Problema breve -
Trascrivi fedelmente il passo del testo della pagina che comincia con le parole "Non riuscendo a" e si ferma dopo "normalmente lo contraddistingue.".

Testo della pagina -
_____

Non riuscendo a trovare una spiegazione plausibile al problema
neanche attraverso l’interrogatorio di alcune mucche, peraltro
omertose, ad uno degli accompagnatori si è frantumato l’aplomb di
stampo anglosassone che normalmente lo contraddistingue.
La valvola della sua psiche a pressione ha cominciato a fischiare e,
sbottando come un boiler ha evidenziato la sua reazione inviperita,
registrata anche dai sismografi dell’emisfero australe (come se a
Wanda Osiris avessero toccato il boa di struzzo).
Prevedibilmente ma non per questo meno efficacemente, pare si sia
rivolto all’allievo in crisi di identità, esprimendosi come
l’equipaggio di un cargo, trasudando toni da “ultimi giorni a
Pompei”, al limite del colpo apoplettico.

_____

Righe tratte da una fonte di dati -
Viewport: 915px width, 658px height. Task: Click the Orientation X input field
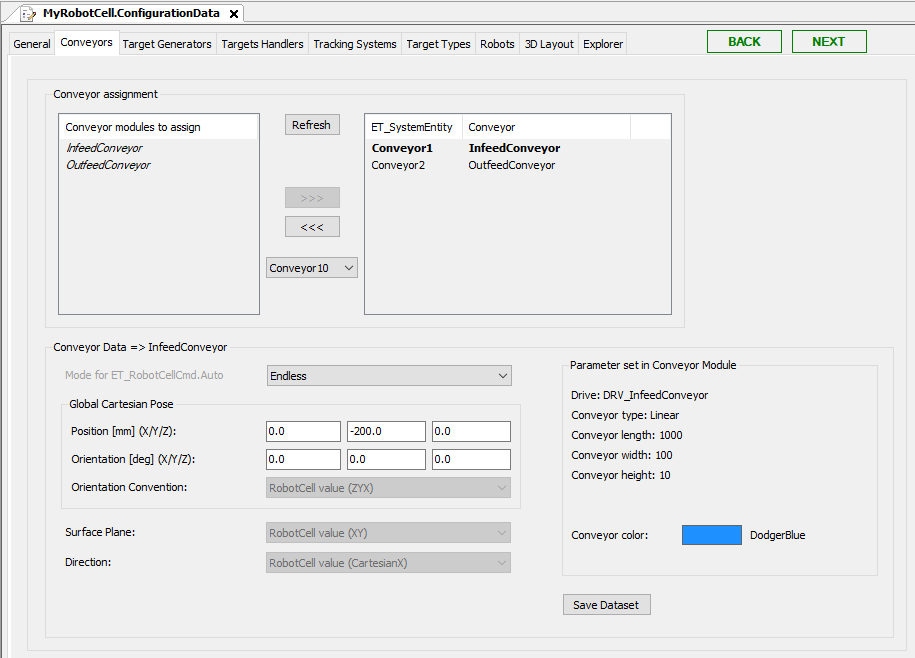(303, 459)
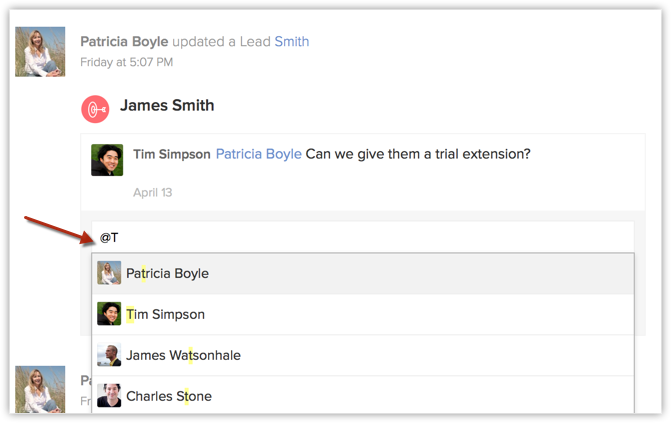Click the red Lead target icon
The width and height of the screenshot is (671, 423).
tap(95, 108)
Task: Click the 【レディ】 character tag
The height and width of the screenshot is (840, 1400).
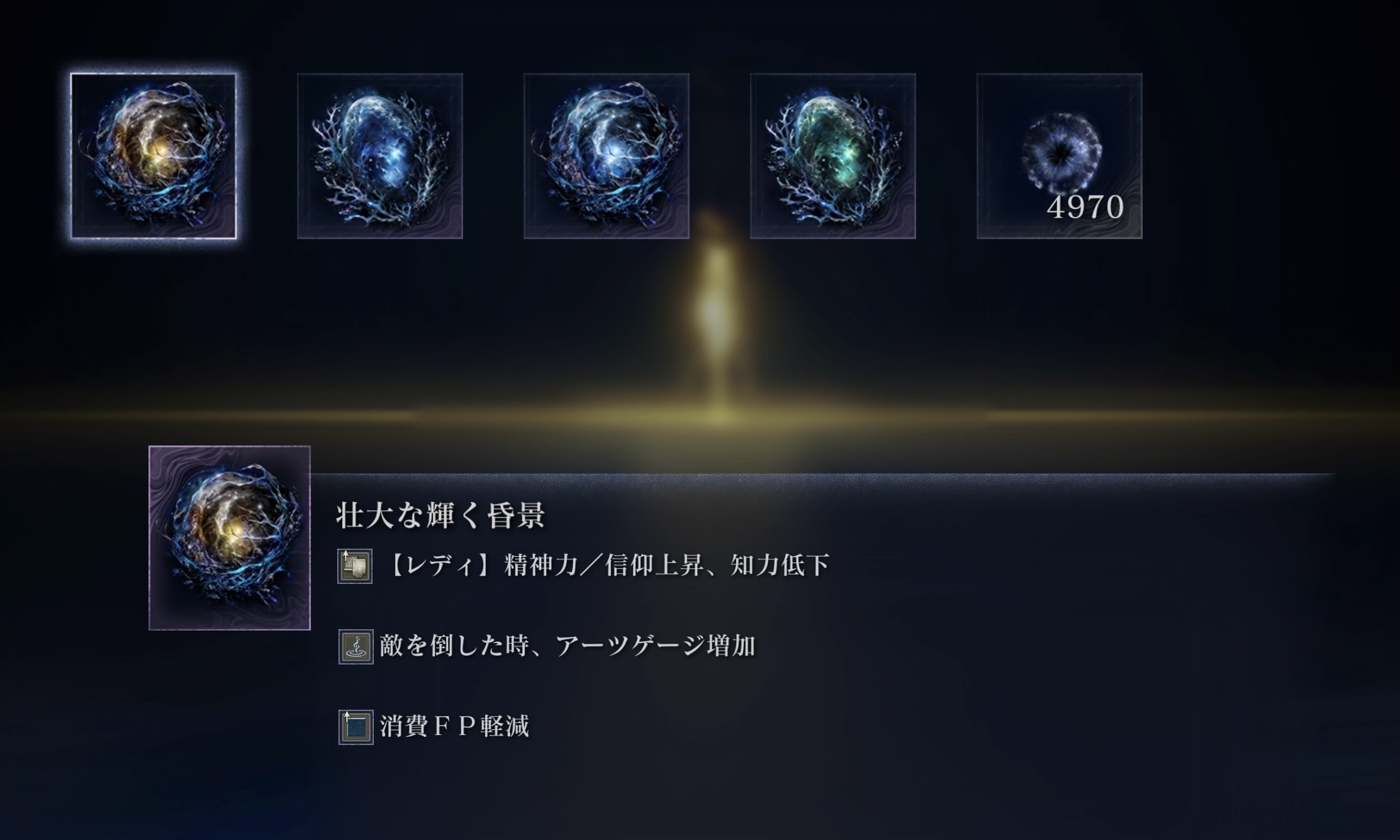Action: pos(441,566)
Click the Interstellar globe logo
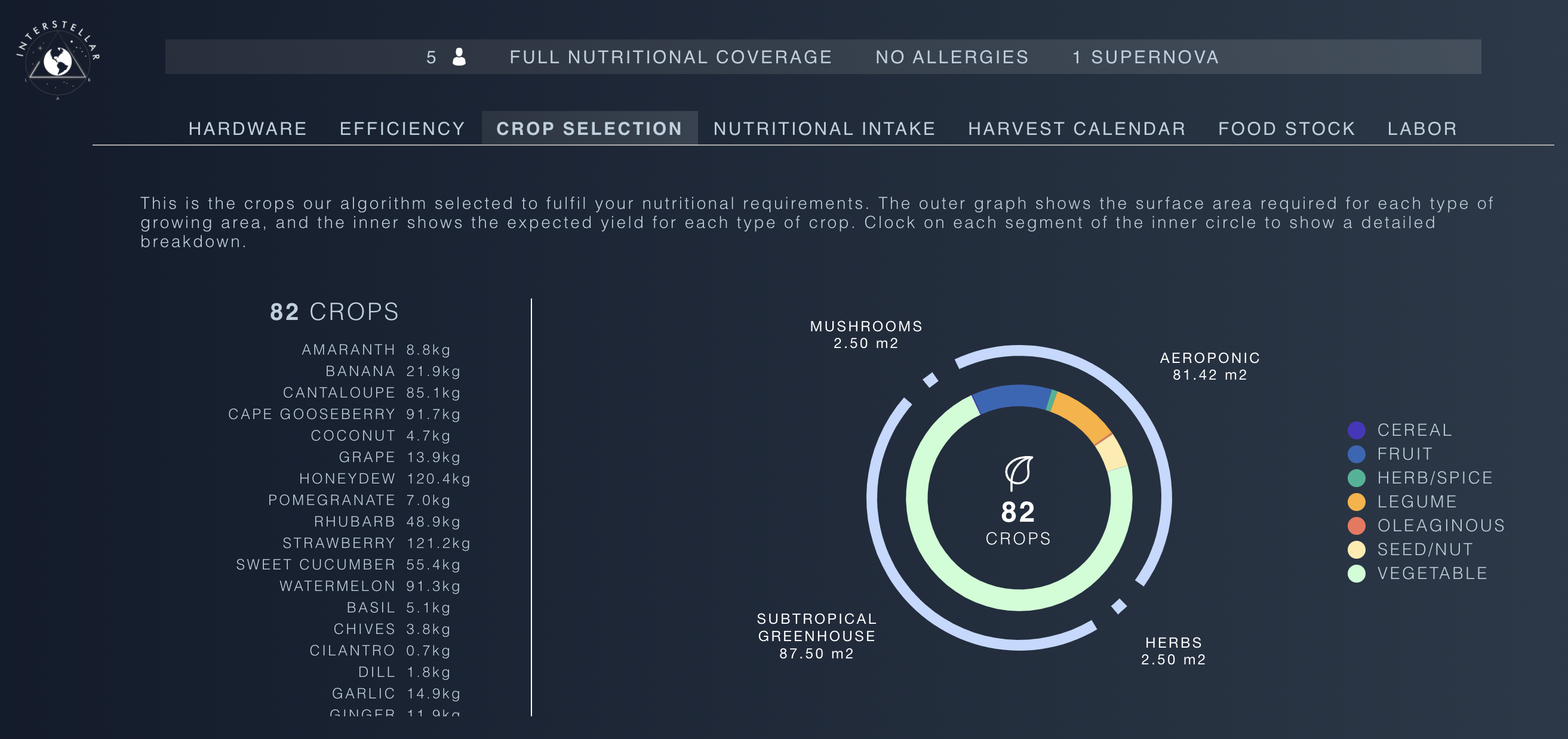This screenshot has height=739, width=1568. (x=58, y=60)
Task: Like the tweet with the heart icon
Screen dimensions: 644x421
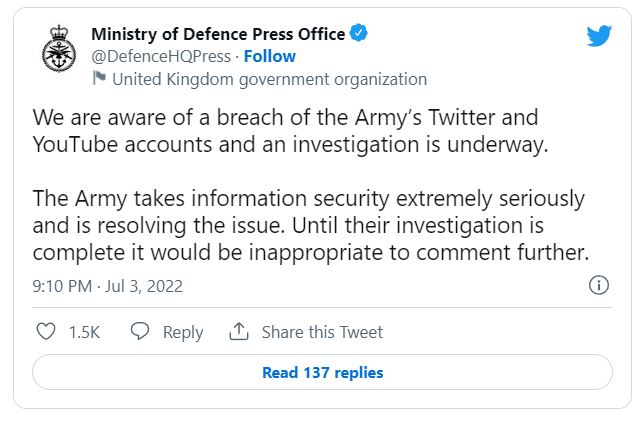Action: [46, 331]
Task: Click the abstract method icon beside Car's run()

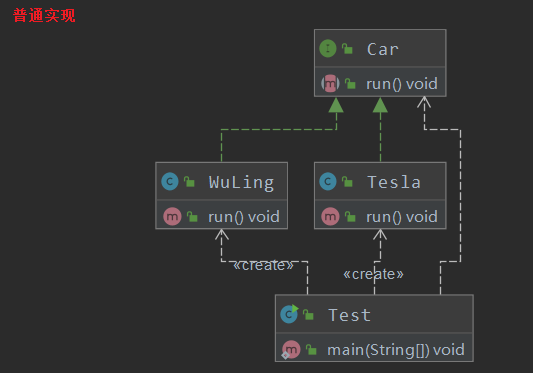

_____

Risultato -
Non riuscendo a trovare una spiegazione plausibile al problema
neanche attraverso l’interrogatorio di alcune mucche, peraltro
omertose, ad uno degli accompagnatori si è frantumato l’aplomb di
stampo anglosassone che normalmente lo contraddistingue.